Hair follicle has a very complex biologic structure and growth of the hair process is regulated by specific growth cycles. The mature follicle undergoes successive transformation from anagen (active hair shaft production) to catagen (apoptosis-driven regression) to telogen (resting phase with the involution of hair follicle).10,11 Role of apoptosis (by the pathway of caspases cascade) in determining the passage from anagen to catagen is well known. Many growth factors play a fundamental role in the life-long cyclic transformation of the hair follicle functioning as biologic switches that are turned on and off during the different phases, controlling the active phase and promoting apoptosis to induce catagen and telogen4,12 The main growth factors involved in the establishment of hair follicle are vascular endothelial growth factor (VEGF), epidermal growth factor (EGF), insulin 1-like growth factor, and fibroblast growth factor (FGF). Platelets release large amounts of platelet-derived growth factor (PDGFaa, PDGFbb, and PDGFab), transforming growth factor beta (TGFβ1 and β2), EGF, and VEGF8,10 (Figure 2) (Table 2).

Growth Factor

Primary Functions

Epidermal growth factor

Regulation of cell proliferation, differentiation, and survival.

Insulin- like growth factor

Key regulator of cell metabolism and growth
Stimulates proliferation and differentiation functions in osteoblasts.

Platelet-derived growth factor

Major mitogen for connective tissue cells and certain other cell types.
Promotes the synthesis of collagen and structural proteins.

Transforming growth factor (i.e., alpha, beta)

Regulation of cell proliferation, differentiation, and apoptosis
Induction of intimal thickening.

Vascular endothelial growth factor

Regulation of angiogenesis

Table 2 Growth factors in platelets and their functions

Figure 2 After 3 months.

The beneficial effects of PRP in AGA thus can be attributed to various platelet-derived growth factors causing improvement in the function of hair follicle and promotion of hair growth. It is safe, cheap, and non-allergic and it appears to be a useful adjuvant in the management of AGA.
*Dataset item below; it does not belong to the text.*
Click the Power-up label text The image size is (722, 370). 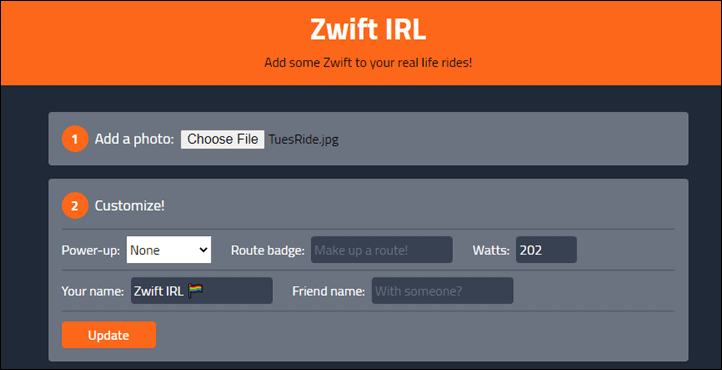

Uebel et al.13 observed a significant improvement in hair density and stimulation of growth when follicular units were pre-treated with platelet plasma growth factors before their implantation. There was a significant difference in the yield of follicular units on comparing the experimental with the control areas of the scalp. The areas treated with platelet plasma growth factors demonstrated a yield of 18.7 follicular units per cm2 whereas the control areas yielded 16.4 follicular units per cm2, an increase in follicular density of 15.1 percent.
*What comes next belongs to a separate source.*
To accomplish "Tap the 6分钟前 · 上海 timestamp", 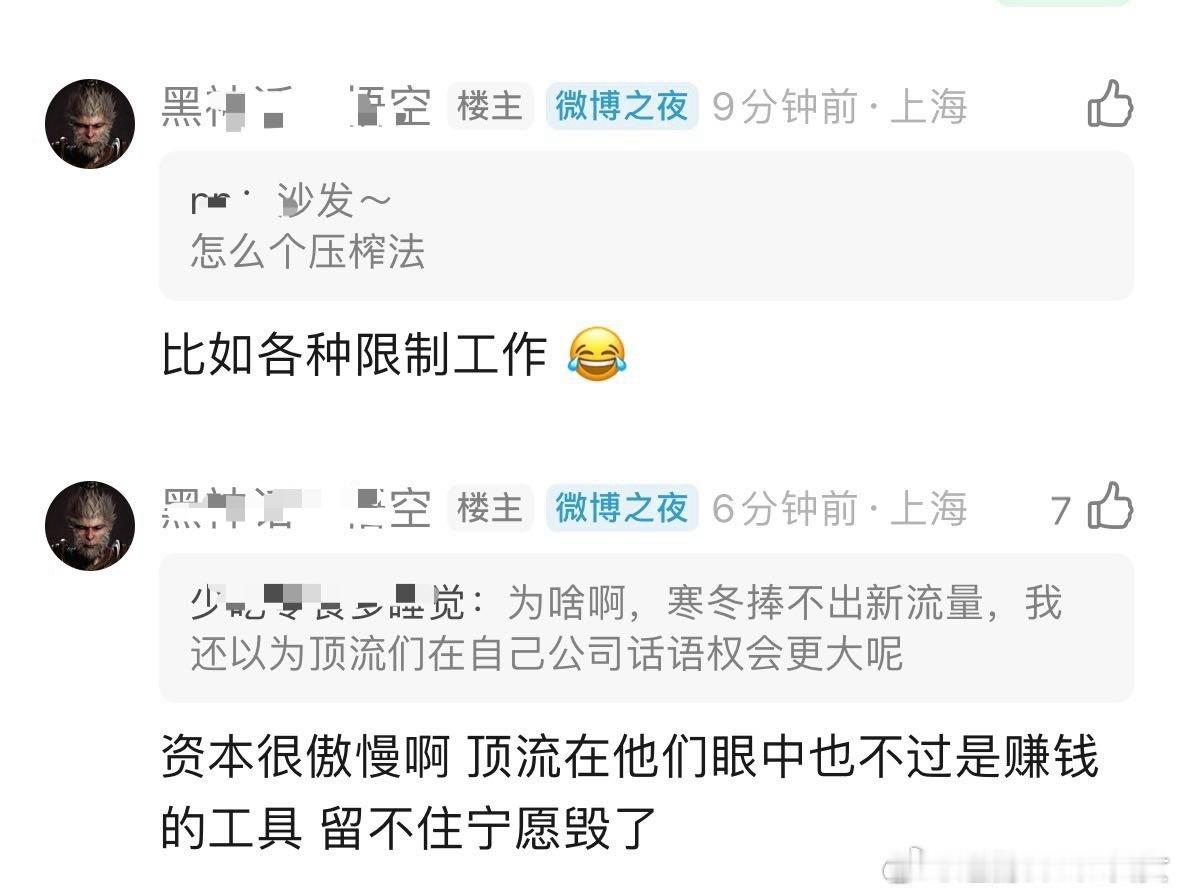I will click(839, 508).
The ever increasing literature has also seen modifications of PRP to increase its therapeutic results. Takikawa et al.,14 investigated a low-molecular weight heparin, as a carrier for PRP. Dalteparin/protamine (DP), in water soluble micro particles, acts as a biomaterial to adsorb, stabilize and gradually release the GFs in PRP, as almost all of them are known to be heparin binding. Results showed that DP in PRP could further improve the hair thickness as compared to PRP alone without any side effects, although effect of DP alone was not assessed as control.

Conclusion

PRP injection for androgenic alopecia is a simple, cost-effective and feasible treatment option for hair loss and can be regarded as a valuable adjuvant treatment modality for androgenic alopecia. Although PRP has sufficient theoretical scientific basis to support its use in hair restoration, hair restoration using PRP is still at its infancy. Clinical evidence is still weak. Considering its excellent safety profile and relatively low cost, PRP hair treatment is a promising treatment option for patients with thinning hair. Although experience and anecdotal clinical data are important, we still need randomized, placebo-controlled, clinical trials to be certain that PRP does in fact induce hair growth.

Acknowledgements

None.

Conflict of interest

The author declares no conflict of interest.